Porneia Defined: What the Apostles Meant and What They Assumed
The Greek word porneia has been expanded by modern translators and teachers far beyond what the apostolic writers intended. The expansion serves a purpose: it broadens the category of sexual sin in ways that affect the divorce and remarriage analysis. This teaching examines what the word actually meant to those who wrote it.
Porneia appears throughout the New Testament and is translated in most modern English Bibles as fornication, sexual immorality, or unchastity. Each of those translations carries different connotations, and the range of connotations gives interpreters room to expand the word's meaning significantly beyond what the original context supports.
The stakes are high because porneia appears in the exception clause of Matthew 5:32 and Matthew 19:9, the passages where Jesus describes the conditions under which a man may put away his wife. If porneia means any sexual sin, the exception clause is broad. If it means something more specific, the exception clause is narrow. The word's meaning determines how easy it is to use the exception clause as a pathway out of a difficult marriage.
The Word's Background in the Septuagint
The Septuagint, the Greek translation of the Hebrew Old Testament used by the apostles and their audiences, uses porneia and its cognates to translate a range of Hebrew words related to sexual transgression. Importantly, the word appears frequently in contexts involving cultic prostitution and idolatrous sexual practice, the sexual rites associated with pagan worship. It also appears in contexts describing general sexual immorality, but the specific and weighted use is in contexts of covenant violation through sexual idolatry.
When the apostles used porneia, they were writing for audiences who knew the Septuagint. Their use of the word carried those connotations. The audience would not have understood porneia as a generic term for any sexual sin. They would have understood it as a specific violation of the covenant structure that governed sexual behavior under Torah.
Porneia in the First Corinthians Context
In 1 Corinthians, Paul uses porneia in chapters 5, 6, and 7. In chapter 5, he addresses the case of a man who has his father's wife: a specific covenant violation involving a prohibited relationship under Mosaic law. In chapter 6, he addresses sexual union with a prostitute, specifically in the context of Corinth's temple prostitution culture, where such unions carried idolatrous significance. The porneia in chapter 6 is not generic sex outside marriage. It is sex that violates covenant structure through participation in pagan cultic practice.
This context matters for how we read chapter 7. When Paul addresses marriage and departure in chapter 7, the backdrop of chapters 5 and 6 is present. The porneia he has been discussing is not a broad category of any sexual sin. It is covenant-violating sexual transgression with specific characteristics.
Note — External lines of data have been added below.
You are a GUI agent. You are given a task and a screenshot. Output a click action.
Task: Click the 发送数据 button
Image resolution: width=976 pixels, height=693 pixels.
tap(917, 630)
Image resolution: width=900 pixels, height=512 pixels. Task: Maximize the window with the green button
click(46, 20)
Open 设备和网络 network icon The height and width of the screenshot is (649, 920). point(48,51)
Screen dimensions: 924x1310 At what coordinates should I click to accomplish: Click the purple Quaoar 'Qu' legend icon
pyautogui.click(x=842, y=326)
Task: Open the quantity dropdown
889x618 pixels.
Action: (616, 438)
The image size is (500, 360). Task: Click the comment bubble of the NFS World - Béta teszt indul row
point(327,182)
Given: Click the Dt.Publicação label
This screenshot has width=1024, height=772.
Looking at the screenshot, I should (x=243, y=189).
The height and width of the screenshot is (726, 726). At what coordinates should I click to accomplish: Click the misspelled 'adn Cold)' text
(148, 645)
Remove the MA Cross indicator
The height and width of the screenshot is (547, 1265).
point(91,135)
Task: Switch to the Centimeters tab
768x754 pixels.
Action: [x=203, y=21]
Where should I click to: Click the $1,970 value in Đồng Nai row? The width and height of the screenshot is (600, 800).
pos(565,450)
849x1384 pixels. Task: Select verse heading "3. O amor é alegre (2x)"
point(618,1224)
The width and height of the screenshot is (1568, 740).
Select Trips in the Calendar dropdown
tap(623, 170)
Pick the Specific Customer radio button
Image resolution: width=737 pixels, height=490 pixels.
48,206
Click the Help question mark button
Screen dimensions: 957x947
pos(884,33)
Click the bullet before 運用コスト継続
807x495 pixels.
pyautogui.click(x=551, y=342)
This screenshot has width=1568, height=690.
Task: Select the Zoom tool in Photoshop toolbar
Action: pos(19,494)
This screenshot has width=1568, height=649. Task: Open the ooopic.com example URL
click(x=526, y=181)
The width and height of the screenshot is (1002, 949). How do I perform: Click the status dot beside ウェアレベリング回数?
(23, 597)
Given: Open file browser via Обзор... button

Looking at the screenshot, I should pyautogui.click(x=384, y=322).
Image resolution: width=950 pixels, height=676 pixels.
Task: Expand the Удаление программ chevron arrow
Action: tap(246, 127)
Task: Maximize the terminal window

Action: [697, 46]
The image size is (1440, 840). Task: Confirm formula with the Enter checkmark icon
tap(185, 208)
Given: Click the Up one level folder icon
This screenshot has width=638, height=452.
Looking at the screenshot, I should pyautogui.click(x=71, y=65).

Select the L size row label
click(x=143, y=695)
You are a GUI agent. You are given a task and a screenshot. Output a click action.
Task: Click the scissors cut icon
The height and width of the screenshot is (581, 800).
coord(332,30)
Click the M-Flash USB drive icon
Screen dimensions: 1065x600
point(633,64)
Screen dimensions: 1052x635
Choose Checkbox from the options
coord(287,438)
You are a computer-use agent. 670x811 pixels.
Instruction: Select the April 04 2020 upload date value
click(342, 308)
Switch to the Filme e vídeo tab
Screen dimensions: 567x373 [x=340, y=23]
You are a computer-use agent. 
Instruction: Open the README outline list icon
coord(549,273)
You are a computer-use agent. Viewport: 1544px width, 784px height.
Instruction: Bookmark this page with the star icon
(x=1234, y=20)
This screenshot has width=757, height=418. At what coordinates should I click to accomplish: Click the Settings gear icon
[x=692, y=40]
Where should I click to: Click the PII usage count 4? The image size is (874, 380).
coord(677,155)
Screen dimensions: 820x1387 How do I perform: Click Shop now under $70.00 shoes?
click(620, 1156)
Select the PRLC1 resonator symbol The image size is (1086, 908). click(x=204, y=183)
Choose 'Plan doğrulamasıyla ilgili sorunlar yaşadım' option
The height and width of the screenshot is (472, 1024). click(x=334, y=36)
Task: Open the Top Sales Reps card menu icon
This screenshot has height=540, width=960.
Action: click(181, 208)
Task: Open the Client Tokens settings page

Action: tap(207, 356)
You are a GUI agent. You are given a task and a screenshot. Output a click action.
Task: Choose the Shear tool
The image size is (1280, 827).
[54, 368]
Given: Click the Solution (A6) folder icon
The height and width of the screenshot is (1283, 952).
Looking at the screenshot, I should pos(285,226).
The Exception Clause in Matthew
The exception clause in Matthew 5:32 and 19:9, saving for the cause of fornication, uses porneia. Read in its first-century Jewish context, this exception addressed a situation the Mosaic law had already identified: a wife who has given what belongs to her husband's covenant to another man through sexual violation. The exception does not broaden to cover incompatibility, emotional distance, spiritual abuse, or the wide range of circumstances modern teachers have imported into it. It addresses a specific covenant violation.
The Pharisees who heard Jesus use this exception would have understood it precisely. They were debating the grounds for divorce within the framework the Mosaic law had already established. Jesus did not expand the exception. He narrowed the discussion by pointing back to the created order before the Mosaic concession was given.
What the Apostles Assumed
The apostles assumed their audiences understood Torah. They did not write definitions of porneia because their readers already had the framework. When they used the word, they expected their audience to bring the full weight of the Torah vocabulary to it. The modern reader who comes to these texts without that framework is in danger of reading into the word whatever their tradition or culture has made it mean, which is precisely how the exception clause has been expanded into a broad permission for divorce that the original text does not support.
Porneia, read in its apostolic context, is a specific category of covenant-violating sexual transgression. It is not a general term for any behavior that makes a marriage difficult. And the exception clause that uses it is not a general permission to exit a hard marriage. It addresses a specific situation, and its specificity is the point.